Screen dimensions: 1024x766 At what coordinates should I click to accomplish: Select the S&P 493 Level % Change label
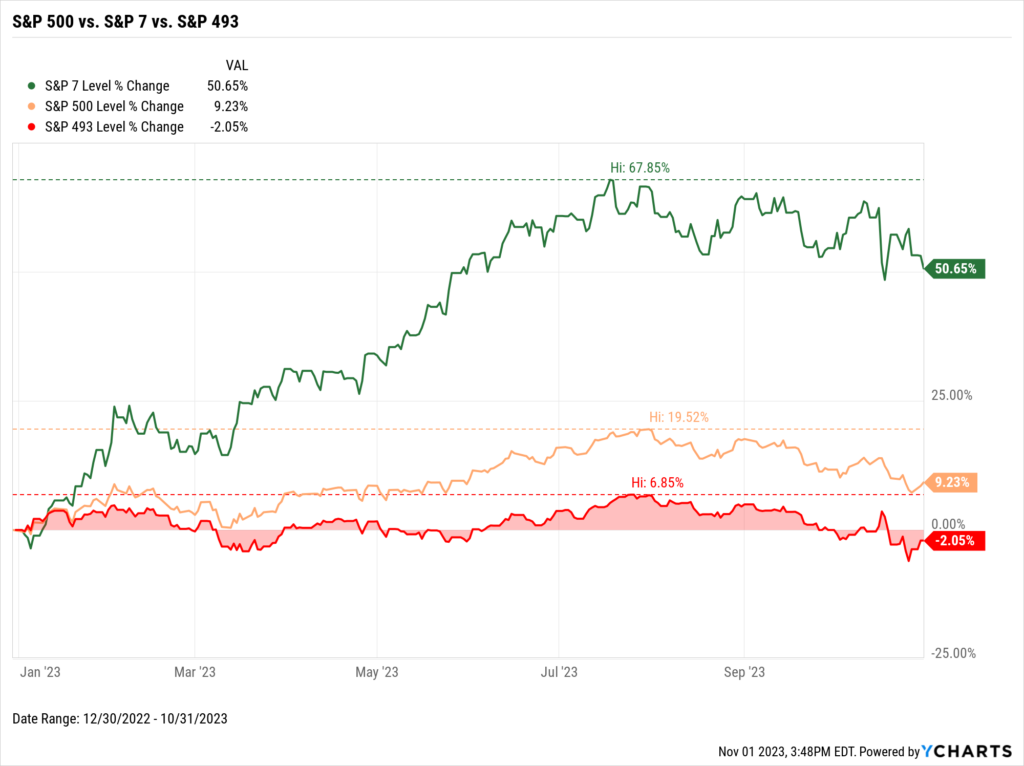click(x=114, y=127)
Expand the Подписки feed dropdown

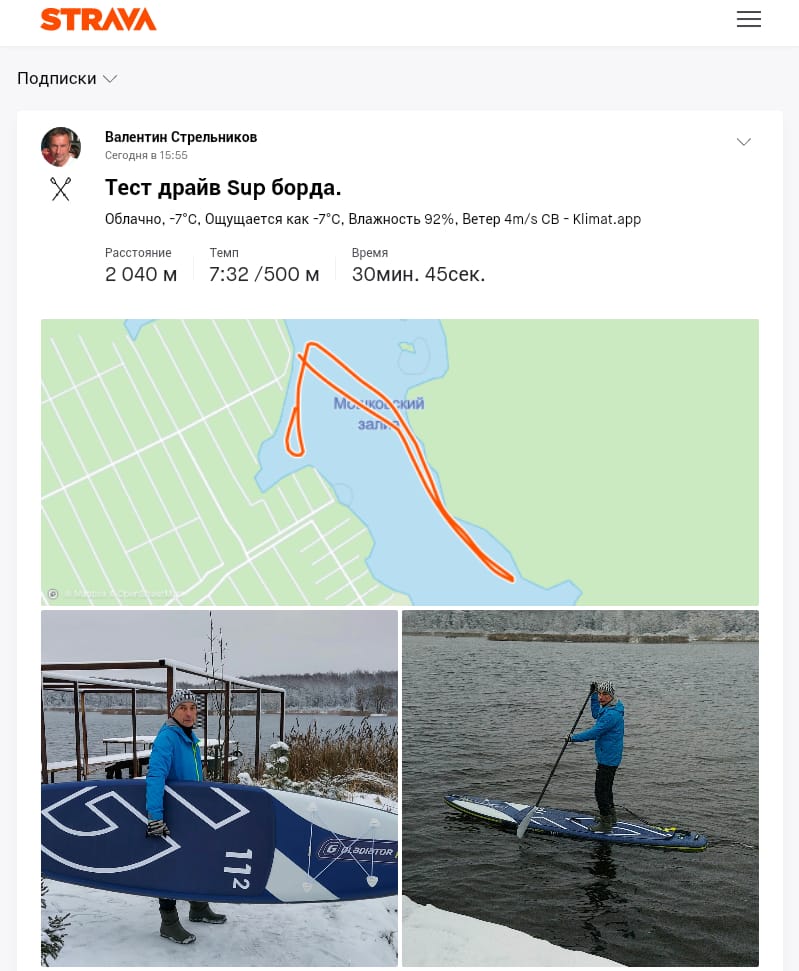click(x=67, y=79)
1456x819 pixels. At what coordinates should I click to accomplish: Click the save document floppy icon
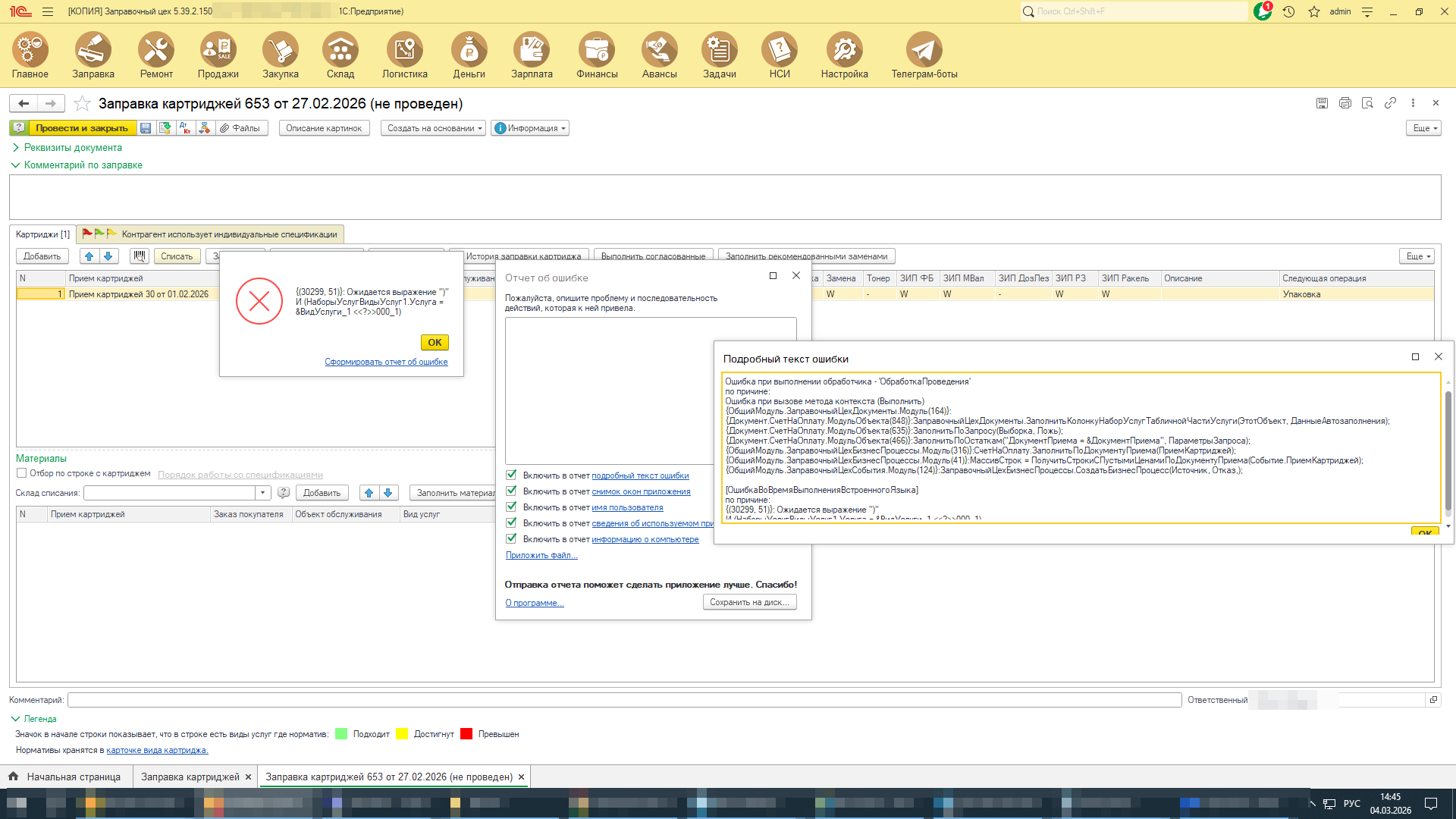pyautogui.click(x=146, y=128)
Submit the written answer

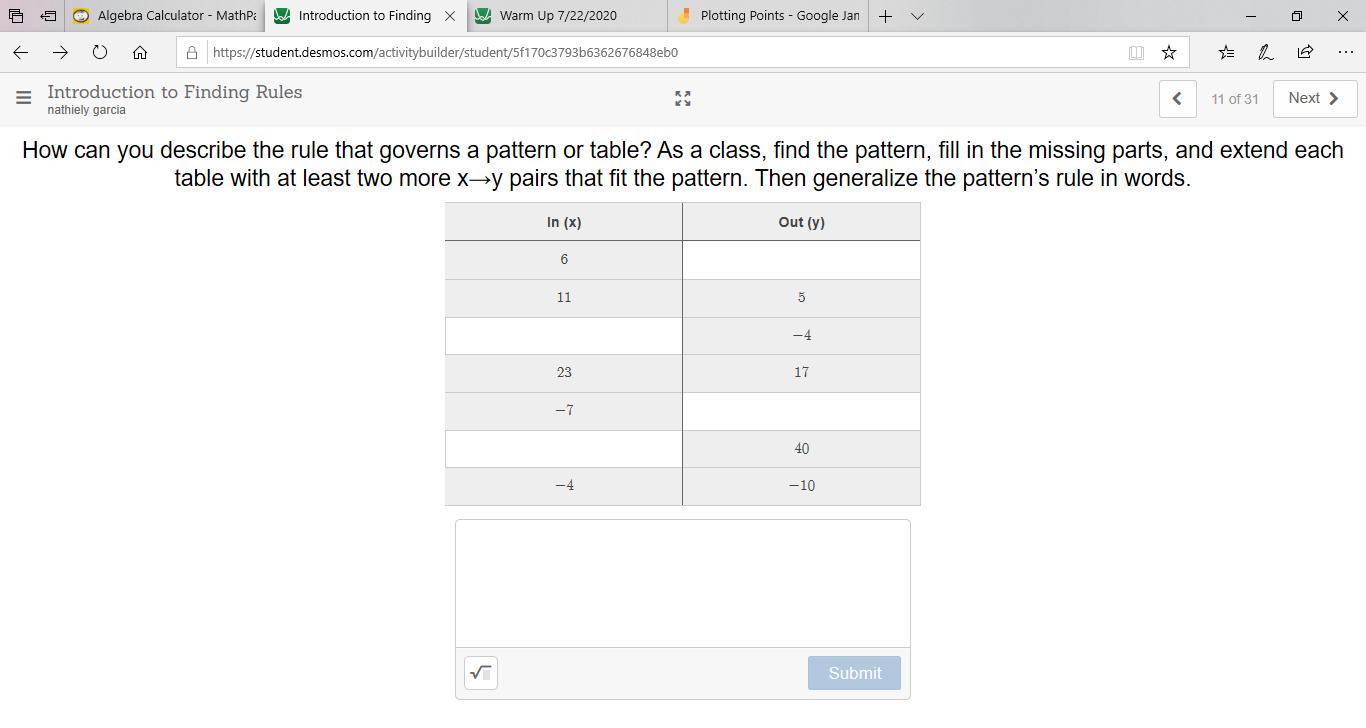[x=854, y=673]
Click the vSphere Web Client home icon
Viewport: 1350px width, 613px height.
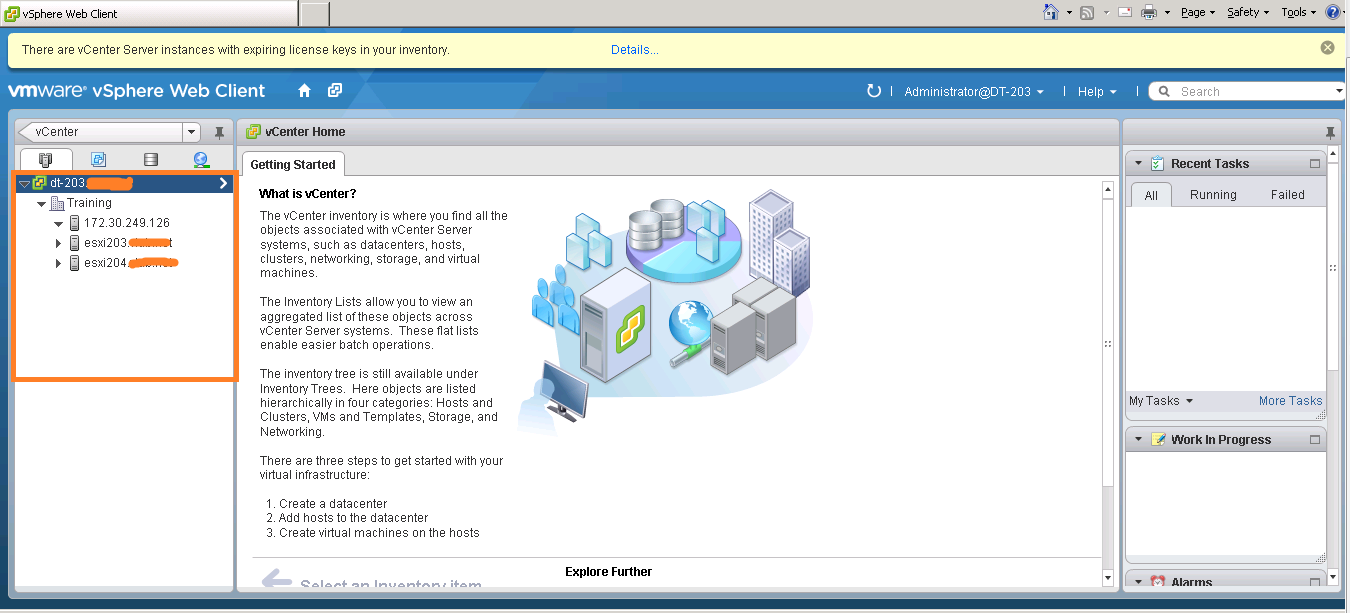point(304,90)
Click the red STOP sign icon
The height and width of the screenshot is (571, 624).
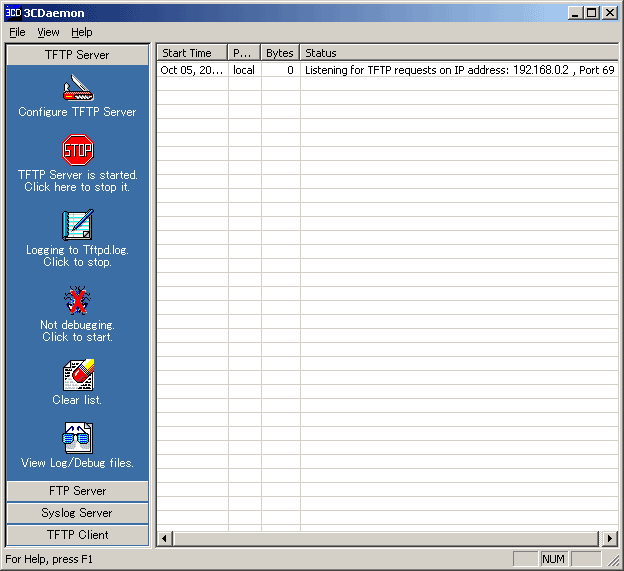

[YOUR GOAL] Reproduce the text of all the records above verbatim, line by line, omitting the pictures.

[SOLUTION FOR THIS EXERCISE]
Screen dimensions: 1024x766 At what coordinates should I click to accomplish: Select the S&P 493 Level % Change label
click(x=114, y=127)
Expand the Подписки feed dropdown

click(x=67, y=79)
1456x819 pixels. At what coordinates should I click to accomplish: Click the save document floppy icon
pyautogui.click(x=146, y=128)
Submit the written answer

[x=854, y=673]
Click the vSphere Web Client home icon
Viewport: 1350px width, 613px height.
point(304,90)
Click the red STOP sign icon
The height and width of the screenshot is (571, 624).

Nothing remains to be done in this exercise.